The task
Among the records, find the lines that hold the string "Given" and return them.

Data to process
◇ ◇ ◇ ◇ ◇ ◇ ◇

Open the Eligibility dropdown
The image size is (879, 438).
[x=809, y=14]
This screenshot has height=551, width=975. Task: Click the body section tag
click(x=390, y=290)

◇ ◇ ◇ ◇ ◇ ◇ ◇

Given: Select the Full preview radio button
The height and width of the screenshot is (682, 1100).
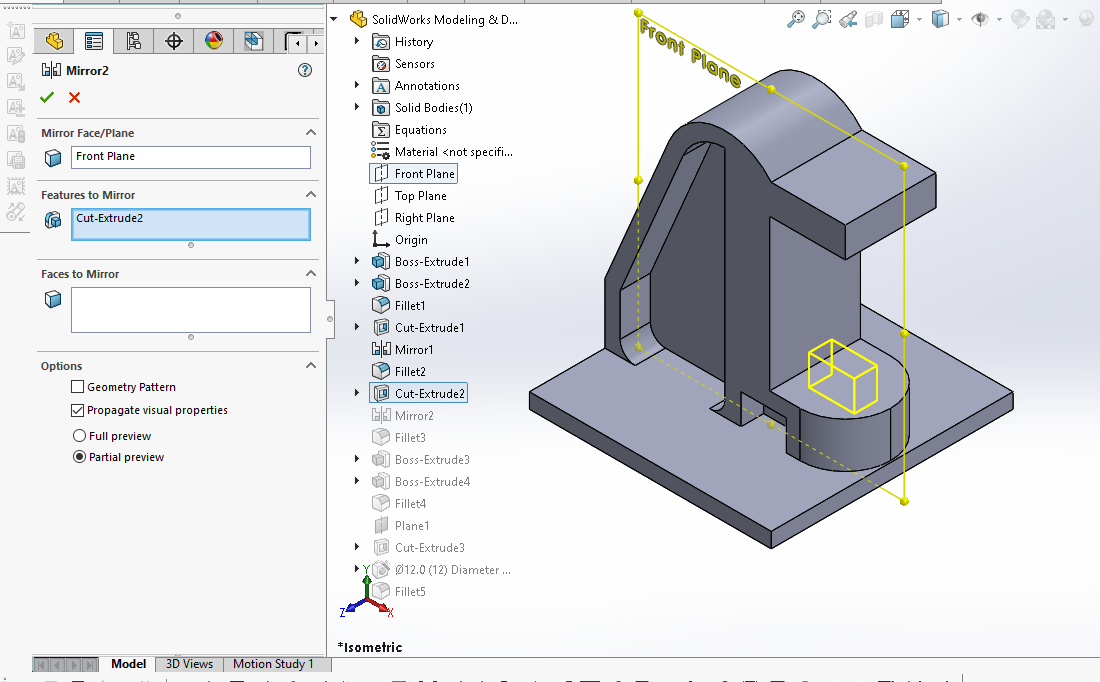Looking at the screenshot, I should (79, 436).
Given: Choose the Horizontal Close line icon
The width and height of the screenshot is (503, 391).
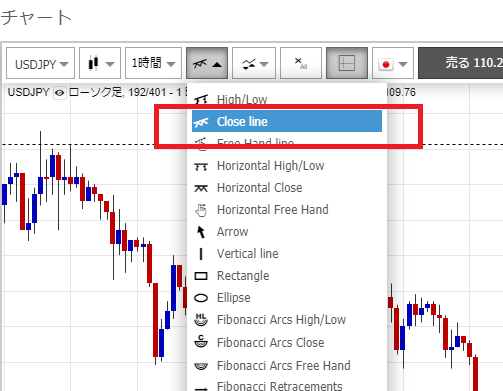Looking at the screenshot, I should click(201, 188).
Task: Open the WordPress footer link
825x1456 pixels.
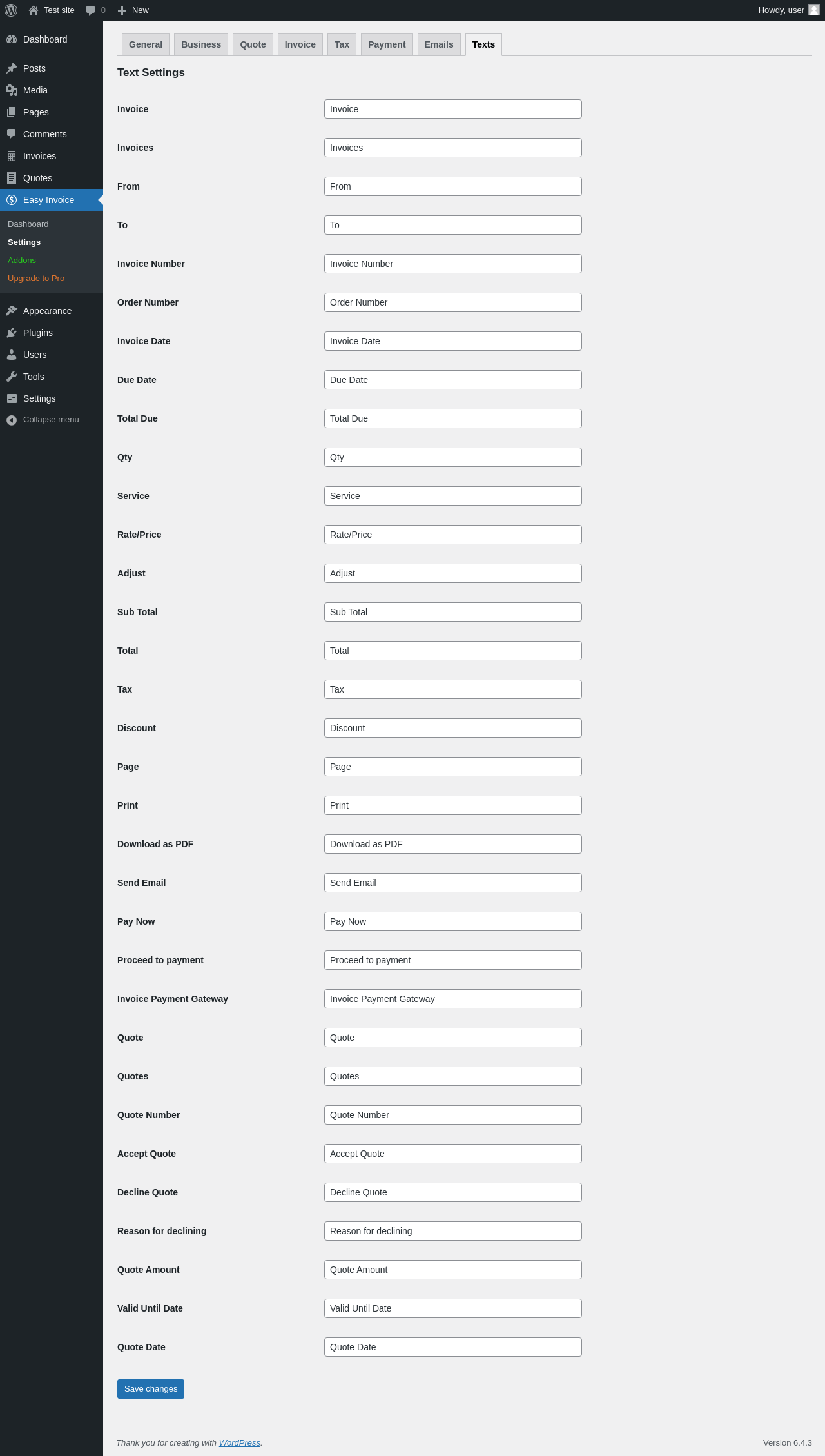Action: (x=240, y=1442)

◇ ◇ ◇ ◇ ◇ ◇ ◇

Written reply
Given: Select the Full preview radio button
Given: Choose the Horizontal Close line icon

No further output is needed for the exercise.